The lines below starting at the line containing "Select the UNI" and ending at the line containing "You are a computer-use agent. The" are to be repeated exactly, with both ends kept and nothing else added.

*** Source records ***

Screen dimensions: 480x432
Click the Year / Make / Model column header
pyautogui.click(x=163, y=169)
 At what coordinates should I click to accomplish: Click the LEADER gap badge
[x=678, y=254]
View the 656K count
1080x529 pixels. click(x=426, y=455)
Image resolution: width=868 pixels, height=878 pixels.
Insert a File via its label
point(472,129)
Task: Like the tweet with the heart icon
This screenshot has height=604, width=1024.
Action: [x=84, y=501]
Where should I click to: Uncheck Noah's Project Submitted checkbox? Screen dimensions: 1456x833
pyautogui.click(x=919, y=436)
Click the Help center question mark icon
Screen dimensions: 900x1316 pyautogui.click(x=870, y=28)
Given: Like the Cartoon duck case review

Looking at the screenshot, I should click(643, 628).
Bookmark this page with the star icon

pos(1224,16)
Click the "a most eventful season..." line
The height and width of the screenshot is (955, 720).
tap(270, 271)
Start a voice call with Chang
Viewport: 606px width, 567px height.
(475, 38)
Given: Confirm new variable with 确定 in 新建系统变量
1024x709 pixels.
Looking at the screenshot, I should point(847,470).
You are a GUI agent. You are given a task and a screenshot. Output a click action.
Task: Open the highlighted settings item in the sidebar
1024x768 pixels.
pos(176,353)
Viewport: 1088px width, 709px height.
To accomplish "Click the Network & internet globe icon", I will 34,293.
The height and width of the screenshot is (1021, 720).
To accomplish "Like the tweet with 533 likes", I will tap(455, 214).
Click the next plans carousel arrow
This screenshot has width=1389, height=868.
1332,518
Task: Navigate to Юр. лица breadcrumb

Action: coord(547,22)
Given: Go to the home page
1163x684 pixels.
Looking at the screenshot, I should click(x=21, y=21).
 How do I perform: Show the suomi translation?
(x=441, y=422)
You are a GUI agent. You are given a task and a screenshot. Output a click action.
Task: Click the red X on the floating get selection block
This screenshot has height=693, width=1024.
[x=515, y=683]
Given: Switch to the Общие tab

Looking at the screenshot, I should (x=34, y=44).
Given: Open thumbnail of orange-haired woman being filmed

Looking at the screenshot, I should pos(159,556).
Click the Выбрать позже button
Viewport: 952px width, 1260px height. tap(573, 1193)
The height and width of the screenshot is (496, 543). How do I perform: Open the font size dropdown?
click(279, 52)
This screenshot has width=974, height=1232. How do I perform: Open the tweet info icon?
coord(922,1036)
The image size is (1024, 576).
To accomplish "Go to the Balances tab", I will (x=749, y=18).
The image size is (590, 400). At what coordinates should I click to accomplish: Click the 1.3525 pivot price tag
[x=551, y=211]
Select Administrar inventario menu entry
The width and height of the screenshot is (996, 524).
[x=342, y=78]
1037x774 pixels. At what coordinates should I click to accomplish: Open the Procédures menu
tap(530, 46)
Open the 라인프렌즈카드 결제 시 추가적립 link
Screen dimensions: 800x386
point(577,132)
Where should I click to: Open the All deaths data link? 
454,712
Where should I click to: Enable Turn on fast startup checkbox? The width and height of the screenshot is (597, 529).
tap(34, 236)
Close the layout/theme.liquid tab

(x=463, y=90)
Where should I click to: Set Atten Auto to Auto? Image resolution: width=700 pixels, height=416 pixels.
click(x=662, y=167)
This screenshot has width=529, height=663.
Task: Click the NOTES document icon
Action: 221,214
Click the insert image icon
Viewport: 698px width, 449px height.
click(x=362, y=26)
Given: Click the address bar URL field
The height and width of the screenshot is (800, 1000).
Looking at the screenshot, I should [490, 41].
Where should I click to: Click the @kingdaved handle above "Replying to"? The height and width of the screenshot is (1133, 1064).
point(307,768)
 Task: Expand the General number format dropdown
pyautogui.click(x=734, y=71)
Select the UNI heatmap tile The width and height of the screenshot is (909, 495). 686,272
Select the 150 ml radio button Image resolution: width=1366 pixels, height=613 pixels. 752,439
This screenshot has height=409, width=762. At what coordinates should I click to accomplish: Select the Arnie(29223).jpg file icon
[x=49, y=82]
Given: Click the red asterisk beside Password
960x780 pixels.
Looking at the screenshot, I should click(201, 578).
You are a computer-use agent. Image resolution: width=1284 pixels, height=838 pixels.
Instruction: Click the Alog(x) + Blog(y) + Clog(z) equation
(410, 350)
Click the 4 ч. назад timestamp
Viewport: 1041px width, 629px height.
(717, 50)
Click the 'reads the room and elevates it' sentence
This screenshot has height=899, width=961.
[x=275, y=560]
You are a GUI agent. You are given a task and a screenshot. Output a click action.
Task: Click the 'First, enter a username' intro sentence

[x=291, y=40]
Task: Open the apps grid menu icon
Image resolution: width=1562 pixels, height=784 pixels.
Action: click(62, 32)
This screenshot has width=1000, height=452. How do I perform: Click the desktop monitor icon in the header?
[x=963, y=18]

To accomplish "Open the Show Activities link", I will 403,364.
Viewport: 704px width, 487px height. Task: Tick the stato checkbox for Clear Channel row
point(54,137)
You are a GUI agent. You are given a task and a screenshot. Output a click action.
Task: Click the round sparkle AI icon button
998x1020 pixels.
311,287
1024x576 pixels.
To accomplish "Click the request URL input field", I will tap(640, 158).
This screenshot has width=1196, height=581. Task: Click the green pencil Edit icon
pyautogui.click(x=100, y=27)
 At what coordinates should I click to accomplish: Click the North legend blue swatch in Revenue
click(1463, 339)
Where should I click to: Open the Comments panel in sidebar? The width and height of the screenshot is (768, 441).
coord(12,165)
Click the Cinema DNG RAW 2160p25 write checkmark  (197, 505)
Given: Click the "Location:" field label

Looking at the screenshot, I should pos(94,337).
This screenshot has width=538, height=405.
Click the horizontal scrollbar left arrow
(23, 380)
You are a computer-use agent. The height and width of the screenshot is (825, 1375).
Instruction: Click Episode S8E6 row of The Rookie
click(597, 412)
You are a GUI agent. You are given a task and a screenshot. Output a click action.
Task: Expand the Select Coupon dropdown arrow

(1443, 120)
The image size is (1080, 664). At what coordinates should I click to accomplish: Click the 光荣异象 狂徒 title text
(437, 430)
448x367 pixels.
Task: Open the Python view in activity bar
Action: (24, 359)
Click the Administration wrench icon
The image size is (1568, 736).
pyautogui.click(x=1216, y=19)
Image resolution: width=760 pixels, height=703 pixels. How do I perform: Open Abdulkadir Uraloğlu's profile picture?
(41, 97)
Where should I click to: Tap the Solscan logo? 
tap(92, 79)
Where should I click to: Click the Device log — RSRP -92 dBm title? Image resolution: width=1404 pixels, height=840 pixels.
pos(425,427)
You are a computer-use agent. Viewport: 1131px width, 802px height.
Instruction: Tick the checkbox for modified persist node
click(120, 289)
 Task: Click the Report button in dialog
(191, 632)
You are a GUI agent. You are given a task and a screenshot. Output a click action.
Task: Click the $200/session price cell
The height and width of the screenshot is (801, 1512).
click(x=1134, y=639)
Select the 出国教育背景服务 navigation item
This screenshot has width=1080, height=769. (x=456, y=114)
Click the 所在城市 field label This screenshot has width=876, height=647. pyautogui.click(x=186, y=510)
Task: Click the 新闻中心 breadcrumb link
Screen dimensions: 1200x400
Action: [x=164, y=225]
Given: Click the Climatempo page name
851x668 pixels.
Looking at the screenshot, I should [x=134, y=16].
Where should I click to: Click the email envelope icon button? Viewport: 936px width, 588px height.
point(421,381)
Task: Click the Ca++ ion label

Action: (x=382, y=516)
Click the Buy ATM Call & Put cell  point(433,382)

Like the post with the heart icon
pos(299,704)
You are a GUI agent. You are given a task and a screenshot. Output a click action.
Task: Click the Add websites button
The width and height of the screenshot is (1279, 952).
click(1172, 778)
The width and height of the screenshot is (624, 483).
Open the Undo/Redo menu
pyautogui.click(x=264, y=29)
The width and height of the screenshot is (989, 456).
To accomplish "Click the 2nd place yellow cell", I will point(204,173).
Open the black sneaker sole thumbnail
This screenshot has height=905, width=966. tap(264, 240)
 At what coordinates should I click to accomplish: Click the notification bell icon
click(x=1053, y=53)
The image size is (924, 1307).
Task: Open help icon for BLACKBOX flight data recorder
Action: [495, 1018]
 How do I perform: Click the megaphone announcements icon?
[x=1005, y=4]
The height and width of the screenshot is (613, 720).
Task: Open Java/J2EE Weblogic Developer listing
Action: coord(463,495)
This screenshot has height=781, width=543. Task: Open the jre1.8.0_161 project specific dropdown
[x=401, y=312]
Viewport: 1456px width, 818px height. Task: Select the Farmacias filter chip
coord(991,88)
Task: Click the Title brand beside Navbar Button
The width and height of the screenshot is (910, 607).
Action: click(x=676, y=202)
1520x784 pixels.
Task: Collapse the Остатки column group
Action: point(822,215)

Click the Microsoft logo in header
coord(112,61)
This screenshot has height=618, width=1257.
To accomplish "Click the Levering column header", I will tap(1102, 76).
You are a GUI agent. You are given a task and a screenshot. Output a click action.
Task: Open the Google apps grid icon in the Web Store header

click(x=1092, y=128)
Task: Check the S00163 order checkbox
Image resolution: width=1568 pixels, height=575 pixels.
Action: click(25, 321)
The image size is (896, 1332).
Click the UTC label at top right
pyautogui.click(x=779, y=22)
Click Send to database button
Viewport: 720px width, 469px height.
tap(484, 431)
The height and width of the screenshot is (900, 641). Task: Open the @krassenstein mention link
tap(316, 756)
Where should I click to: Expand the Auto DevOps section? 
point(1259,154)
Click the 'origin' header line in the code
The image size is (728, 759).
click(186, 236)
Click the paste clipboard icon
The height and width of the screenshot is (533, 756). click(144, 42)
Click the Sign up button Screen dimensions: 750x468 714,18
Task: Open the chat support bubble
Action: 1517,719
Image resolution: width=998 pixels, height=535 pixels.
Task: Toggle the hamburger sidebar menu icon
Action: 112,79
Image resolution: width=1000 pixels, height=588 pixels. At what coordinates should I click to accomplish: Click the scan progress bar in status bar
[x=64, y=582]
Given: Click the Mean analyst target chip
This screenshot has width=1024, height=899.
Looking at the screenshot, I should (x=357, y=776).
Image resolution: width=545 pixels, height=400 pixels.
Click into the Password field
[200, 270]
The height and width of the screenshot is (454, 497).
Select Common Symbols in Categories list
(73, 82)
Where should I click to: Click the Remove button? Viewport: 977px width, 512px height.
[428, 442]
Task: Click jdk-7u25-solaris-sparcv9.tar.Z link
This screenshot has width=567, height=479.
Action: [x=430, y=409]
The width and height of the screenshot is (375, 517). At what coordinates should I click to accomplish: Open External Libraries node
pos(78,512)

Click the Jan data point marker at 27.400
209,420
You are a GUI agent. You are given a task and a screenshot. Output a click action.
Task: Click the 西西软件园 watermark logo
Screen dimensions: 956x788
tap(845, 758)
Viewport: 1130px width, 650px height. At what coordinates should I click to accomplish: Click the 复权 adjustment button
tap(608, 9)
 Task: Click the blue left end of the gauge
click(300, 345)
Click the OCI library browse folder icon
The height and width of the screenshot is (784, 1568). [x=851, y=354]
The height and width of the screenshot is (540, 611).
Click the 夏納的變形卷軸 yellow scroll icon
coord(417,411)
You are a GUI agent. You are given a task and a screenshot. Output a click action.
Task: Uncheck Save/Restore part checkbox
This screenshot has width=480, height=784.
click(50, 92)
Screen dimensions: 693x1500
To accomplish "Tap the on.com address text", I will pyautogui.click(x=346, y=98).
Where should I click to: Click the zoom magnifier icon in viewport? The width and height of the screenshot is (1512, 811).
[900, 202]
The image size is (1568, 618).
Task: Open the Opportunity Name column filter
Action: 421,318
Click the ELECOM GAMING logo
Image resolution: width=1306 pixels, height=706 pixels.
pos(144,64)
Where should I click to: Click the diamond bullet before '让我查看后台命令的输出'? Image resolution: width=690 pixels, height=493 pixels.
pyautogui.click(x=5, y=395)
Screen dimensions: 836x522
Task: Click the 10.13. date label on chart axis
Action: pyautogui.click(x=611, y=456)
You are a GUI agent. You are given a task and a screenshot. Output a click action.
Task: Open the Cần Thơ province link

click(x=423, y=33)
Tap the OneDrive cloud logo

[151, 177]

***

Exercise solution:
Select the UNI heatmap tile The width and height of the screenshot is (909, 495). 686,272
Select the 150 ml radio button Image resolution: width=1366 pixels, height=613 pixels. 752,439
This screenshot has height=409, width=762. At what coordinates should I click to accomplish: Select the Arnie(29223).jpg file icon
[x=49, y=82]
Given: Click the red asterisk beside Password
960x780 pixels.
Looking at the screenshot, I should click(201, 578).
You are a computer-use agent. Image resolution: width=1284 pixels, height=838 pixels.
Instruction: Click the Alog(x) + Blog(y) + Clog(z) equation
(410, 350)
Click the 4 ч. назад timestamp
Viewport: 1041px width, 629px height.
(717, 50)
Click the 'reads the room and elevates it' sentence
This screenshot has height=899, width=961.
[x=275, y=560]
You are a GUI agent. You are given a task and a screenshot. Output a click action.
Task: Click the 'First, enter a username' intro sentence

[x=291, y=40]
Task: Open the apps grid menu icon
Image resolution: width=1562 pixels, height=784 pixels.
Action: click(62, 32)
This screenshot has width=1000, height=452. How do I perform: Click the desktop monitor icon in the header?
[x=963, y=18]

To accomplish "Open the Show Activities link", I will 403,364.
Viewport: 704px width, 487px height. Task: Tick the stato checkbox for Clear Channel row
point(54,137)
You are a GUI agent. You are given a task and a screenshot. Output a click action.
Task: Click the round sparkle AI icon button
998x1020 pixels.
311,287
1024x576 pixels.
To accomplish "Click the request URL input field", I will tap(640, 158).
This screenshot has width=1196, height=581. Task: Click the green pencil Edit icon
pyautogui.click(x=100, y=27)
 At what coordinates should I click to accomplish: Click the North legend blue swatch in Revenue
click(1463, 339)
Where should I click to: Open the Comments panel in sidebar? The width and height of the screenshot is (768, 441).
coord(12,165)
Click the Cinema DNG RAW 2160p25 write checkmark  (197, 505)
Given: Click the "Location:" field label

Looking at the screenshot, I should pos(94,337).
This screenshot has width=538, height=405.
Click the horizontal scrollbar left arrow
(23, 380)
You are a computer-use agent. The height and width of the screenshot is (825, 1375).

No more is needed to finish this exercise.